They may have already exceeded expectations this season, but the young Sixers are not satisfied.

“We have a lot of room to grow,” Joel Embiid said after the Sixers eliminated the Miami Heat from the first round of the NBA playoffs in convincing five-game fashion. “I think we have a special team, we know we got a lot of talent and they’re all good guys. We love each other, we love playing with each other. When we play the way we want to play, sharing the ball, being the best defensive team in the league, we feel like we’re unstoppable.”

Sure, the Sixers were supposed to truly contend eventually; that was the point of ‘The Process,’ but not this quickly. It was supposed to take at least a couple seasons of maturing, but heading into the Conference Semifinals, they have the best odds to come out of the East (tied with a veteran Raptors squad).

If the Sixers season ended without another playoff victory, it would still be considered a smashing success: the team jumped from 28 to 52 wins and established itself as a top-tier team in the East moving forward. Ben Simmons established himself as an elite player and a future superstar. Joel Embiid was able to shoulder a larger load both in terms of minutes and total games and was able to stay largely available (save for the freak collision with Markelle Fultz). Dario Saric took major steps forward in his sophomore season.

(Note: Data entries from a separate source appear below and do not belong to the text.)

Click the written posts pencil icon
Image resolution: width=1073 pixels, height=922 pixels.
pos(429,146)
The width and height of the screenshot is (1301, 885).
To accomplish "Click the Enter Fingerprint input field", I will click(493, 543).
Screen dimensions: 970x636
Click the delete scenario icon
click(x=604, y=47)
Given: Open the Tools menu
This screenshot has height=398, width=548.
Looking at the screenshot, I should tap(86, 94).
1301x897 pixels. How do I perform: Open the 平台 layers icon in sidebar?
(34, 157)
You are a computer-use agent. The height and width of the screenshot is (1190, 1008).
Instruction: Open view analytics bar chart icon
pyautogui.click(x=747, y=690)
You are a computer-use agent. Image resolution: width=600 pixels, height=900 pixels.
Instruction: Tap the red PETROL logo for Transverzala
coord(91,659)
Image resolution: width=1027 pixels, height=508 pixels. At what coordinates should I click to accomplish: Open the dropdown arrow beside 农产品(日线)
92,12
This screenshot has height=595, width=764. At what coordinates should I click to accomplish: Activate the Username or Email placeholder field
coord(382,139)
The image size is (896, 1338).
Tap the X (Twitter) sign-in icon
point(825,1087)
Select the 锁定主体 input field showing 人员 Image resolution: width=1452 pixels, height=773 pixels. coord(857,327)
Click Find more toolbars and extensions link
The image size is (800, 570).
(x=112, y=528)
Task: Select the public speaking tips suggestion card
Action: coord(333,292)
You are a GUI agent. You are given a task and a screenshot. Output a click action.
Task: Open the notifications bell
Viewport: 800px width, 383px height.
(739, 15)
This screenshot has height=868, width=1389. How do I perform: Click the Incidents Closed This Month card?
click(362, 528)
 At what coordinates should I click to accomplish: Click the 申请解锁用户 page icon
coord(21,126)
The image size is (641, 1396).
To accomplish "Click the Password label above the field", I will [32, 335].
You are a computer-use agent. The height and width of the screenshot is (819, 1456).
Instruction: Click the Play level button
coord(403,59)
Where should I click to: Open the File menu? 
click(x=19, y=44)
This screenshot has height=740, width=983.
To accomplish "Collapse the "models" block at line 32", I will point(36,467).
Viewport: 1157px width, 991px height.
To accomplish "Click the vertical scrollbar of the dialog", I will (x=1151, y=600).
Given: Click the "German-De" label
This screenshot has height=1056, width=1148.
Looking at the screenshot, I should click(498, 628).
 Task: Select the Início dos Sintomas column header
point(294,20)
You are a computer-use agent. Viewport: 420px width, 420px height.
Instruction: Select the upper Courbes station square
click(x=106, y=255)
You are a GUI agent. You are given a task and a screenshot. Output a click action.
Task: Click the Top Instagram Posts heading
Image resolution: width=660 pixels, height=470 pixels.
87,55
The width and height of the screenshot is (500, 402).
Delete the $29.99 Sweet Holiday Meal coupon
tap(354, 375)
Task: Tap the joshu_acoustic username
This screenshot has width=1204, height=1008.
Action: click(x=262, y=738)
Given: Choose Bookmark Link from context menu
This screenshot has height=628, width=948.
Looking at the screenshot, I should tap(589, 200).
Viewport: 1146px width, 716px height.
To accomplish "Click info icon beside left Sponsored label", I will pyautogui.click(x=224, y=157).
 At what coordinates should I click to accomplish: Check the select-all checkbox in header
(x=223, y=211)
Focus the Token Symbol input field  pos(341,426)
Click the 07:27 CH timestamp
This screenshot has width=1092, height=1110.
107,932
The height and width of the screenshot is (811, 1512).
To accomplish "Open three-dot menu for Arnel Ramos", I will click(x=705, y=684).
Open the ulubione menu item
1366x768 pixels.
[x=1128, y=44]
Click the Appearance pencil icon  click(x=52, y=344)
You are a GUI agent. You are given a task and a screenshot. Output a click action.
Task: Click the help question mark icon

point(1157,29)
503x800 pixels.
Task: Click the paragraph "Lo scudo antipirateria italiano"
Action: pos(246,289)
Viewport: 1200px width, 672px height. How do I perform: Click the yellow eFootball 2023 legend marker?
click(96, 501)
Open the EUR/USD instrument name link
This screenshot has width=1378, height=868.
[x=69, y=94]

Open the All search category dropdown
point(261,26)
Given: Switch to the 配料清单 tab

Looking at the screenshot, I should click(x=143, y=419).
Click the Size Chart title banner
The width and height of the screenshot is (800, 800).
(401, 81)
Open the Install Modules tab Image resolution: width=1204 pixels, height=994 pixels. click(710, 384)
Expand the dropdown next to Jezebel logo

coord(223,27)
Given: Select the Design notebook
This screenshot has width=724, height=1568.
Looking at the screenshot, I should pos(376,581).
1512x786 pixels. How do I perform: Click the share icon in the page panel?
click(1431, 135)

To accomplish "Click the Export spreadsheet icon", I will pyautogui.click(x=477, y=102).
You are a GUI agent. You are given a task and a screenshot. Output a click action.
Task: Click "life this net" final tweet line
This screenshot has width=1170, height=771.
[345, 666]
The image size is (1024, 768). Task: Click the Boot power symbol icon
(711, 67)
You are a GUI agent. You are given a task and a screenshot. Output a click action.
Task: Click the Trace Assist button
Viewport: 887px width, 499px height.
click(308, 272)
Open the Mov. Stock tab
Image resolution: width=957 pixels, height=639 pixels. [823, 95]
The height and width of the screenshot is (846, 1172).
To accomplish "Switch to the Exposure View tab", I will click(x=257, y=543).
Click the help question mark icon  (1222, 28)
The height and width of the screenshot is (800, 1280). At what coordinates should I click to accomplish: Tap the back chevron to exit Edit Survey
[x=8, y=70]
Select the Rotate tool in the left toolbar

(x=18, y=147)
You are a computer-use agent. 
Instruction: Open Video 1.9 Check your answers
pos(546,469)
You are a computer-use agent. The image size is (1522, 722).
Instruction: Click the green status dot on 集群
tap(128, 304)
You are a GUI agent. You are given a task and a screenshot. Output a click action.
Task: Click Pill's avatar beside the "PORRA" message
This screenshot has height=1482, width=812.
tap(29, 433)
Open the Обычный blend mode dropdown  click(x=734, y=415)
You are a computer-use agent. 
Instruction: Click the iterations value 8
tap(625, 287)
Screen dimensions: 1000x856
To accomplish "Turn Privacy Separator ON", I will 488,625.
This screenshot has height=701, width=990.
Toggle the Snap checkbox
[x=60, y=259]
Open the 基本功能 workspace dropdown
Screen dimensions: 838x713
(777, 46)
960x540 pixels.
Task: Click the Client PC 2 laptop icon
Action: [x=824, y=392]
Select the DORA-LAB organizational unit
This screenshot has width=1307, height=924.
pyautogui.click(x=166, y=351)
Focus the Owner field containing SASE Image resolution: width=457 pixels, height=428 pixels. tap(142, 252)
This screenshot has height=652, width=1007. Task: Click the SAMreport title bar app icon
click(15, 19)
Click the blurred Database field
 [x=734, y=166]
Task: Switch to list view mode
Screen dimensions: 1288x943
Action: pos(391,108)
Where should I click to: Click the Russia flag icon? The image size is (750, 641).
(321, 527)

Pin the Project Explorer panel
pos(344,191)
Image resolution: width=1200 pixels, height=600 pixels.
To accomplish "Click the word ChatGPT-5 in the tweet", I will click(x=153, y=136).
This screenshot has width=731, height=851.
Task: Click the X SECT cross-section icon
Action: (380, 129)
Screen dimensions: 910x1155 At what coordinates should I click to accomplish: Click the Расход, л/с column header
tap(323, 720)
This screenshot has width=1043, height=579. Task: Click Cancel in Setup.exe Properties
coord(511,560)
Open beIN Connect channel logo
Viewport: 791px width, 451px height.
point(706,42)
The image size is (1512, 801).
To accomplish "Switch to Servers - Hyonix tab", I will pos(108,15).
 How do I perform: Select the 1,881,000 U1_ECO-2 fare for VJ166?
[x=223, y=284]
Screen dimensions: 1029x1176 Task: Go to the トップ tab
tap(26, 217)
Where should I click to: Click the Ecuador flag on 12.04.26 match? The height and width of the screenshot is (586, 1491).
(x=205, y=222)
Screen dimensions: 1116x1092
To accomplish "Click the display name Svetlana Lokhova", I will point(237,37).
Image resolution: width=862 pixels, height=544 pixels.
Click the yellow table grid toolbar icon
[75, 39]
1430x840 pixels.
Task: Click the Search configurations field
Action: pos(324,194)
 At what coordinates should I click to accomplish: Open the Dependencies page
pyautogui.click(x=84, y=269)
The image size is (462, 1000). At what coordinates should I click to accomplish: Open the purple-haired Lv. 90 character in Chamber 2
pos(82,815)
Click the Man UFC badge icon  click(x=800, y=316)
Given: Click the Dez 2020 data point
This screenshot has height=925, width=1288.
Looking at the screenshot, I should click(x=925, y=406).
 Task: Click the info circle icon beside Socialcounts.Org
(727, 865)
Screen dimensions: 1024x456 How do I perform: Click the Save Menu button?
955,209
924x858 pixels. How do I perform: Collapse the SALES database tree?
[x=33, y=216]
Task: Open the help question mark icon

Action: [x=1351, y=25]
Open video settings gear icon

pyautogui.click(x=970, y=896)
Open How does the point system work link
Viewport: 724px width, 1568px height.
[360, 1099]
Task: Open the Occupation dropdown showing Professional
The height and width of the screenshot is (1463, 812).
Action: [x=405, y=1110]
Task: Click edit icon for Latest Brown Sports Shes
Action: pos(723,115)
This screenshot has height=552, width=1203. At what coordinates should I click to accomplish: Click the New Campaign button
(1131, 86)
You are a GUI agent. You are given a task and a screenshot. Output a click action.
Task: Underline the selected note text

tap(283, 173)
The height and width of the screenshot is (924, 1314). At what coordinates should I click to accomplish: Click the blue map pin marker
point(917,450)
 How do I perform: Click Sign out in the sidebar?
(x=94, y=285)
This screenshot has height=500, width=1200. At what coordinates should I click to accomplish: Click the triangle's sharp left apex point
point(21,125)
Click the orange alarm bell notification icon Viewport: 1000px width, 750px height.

I could go on about the strides that the Sixers made throughout the 2017-18 season, but the point is, that the team isn’t dwelling on their quick come-up, or what they’ve already accomplished. Instead, the team’s vision is locked ahead, as it has been since Brett Brown took the reins in 2013.

“I was hired in 2013 and I sat with Josh Harris and David Blitzer and a few of the other owners, and we talked about the vision, what we hoped to build,” Brown after his first playoff series victory. “Through rough times, through adversity, we didn’t blink. We stayed strong in what we were trying to do.

“We’ve got more to do. We’ve got more to give. We’re excited for sure and there was a sense of just gratitude and I’m proud of all of us for just staying together – owners, team, direction that we’re heading – we didn’t blink. We didn’t pivot out of what we said we were going to do and I think slowly we’re reaping the benefit of that.”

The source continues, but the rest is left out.